**APLICANDO A LEITURA:**
a: Cite do texto sobre o cinema contemporâneo o trecho entre "Porém, quando apontam" e "reafirmação do existente.", inclusive, sem nenhuma alteração.
b: Reescreva de forma mais breve o parágrafo do texto sobre o cinema contemporâneo que começa com "Quando submetidas a uma análise", conservando os fatos principais.

**TRECHO APRESENTADO:**
——
Por LUCAS FIASCHETTI ESTEVEZ*
Considerações sobre algumas tendências do cinema contemporâneo
Quando submetidas a uma análise que vai além de um entusiasmo acrítico, tão comum na imprensa, as tendências hegemônicas do cinema contemporâneo compartilham de uma estratégia de evasão em representar o mundo existente, numa negação estrutural de qualquer realismo stricto sensu. A princípio, a estratégia poderia apontar para algo disruptivo, tendo em vista as inúmeras elaborações estéticas ao longo da história que ao se afastarem da realidade, fizeram da fantasia, do non-sense, da paródia e da ironia sua força crítica.
Porém, quando apontam para algo situado além do existente, os bens em circulação na indústria cultural contemporânea o fazem do modo mais padronizado e massificado possível: não há nada de novo a ser apresentado. A fuga do real, assim, redunda na mais sólida e reificante reafirmação do existente.
No célebre texto A indústria cultural: o esclarecimento como mistificação das massas, Theodor Adorno e Max Horkheimer acertadamente afirmavam como cultura sob o capitalismo tardio toma o mundo real como um “prolongamento sem ruptura” daquele “mundo que se descobre no filme” (Adorno, Horkheimer, 1985, p.104). Desse modo, a indústria cultural contribuiria para a “proclamação enfática e sistemática do existente” (Ibid., p.133), impondo o “paradoxo da rotina travestida de natureza” (Ibid., p.106).
——
**SEÇÃO DE DADOS:**
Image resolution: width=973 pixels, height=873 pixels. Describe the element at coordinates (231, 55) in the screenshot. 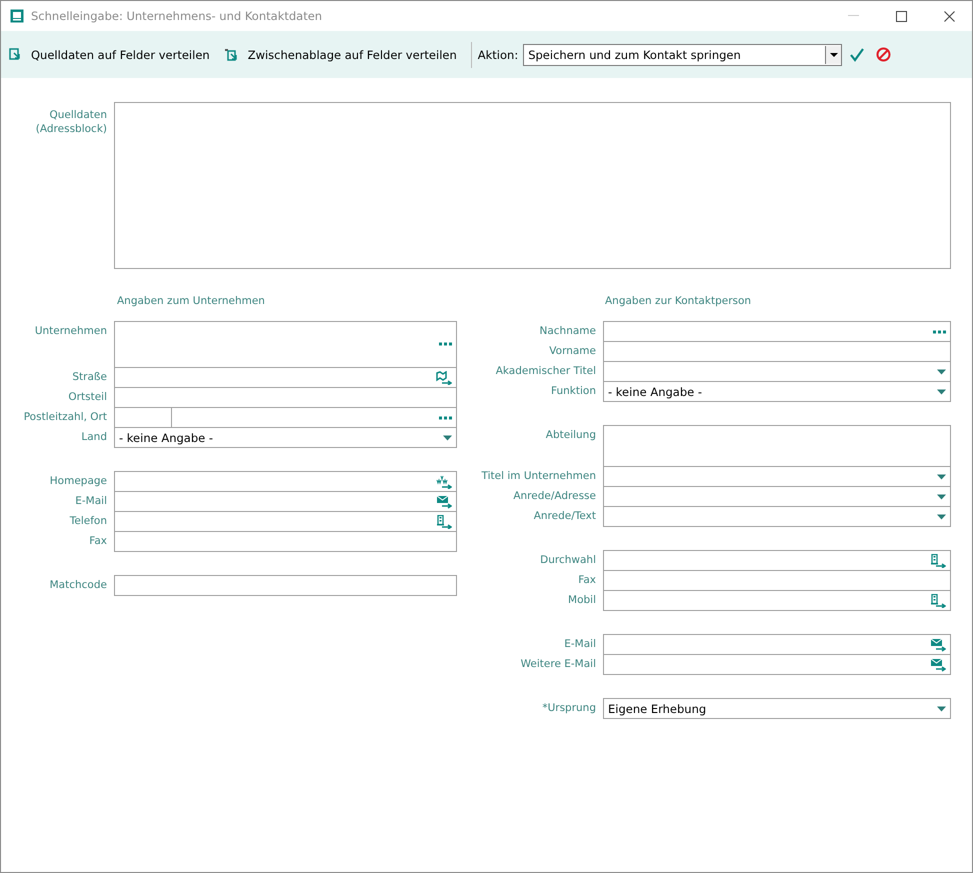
——
**LISTA DE RESPOSTAS:**
a:
Porém, quando apontam para algo situado além do existente, os bens em circulação na indústria cultural contemporânea o fazem do modo mais padronizado e massificado possível: não há nada de novo a ser apresentado. A fuga do real, assim, redunda na mais sólida e reificante reafirmação do existente.

b: Vistas de modo crítico, além do entusiasmo comum na imprensa, as tendências dominantes do cinema contemporâneo fogem de representar o mundo existente e negam estruturalmente o realismo em sentido estrito. Isso poderia parecer disruptivo, pois muitas obras na história se afastaram da realidade e encontraram força crítica na fantasia, no non-sense, na paródia e na ironia.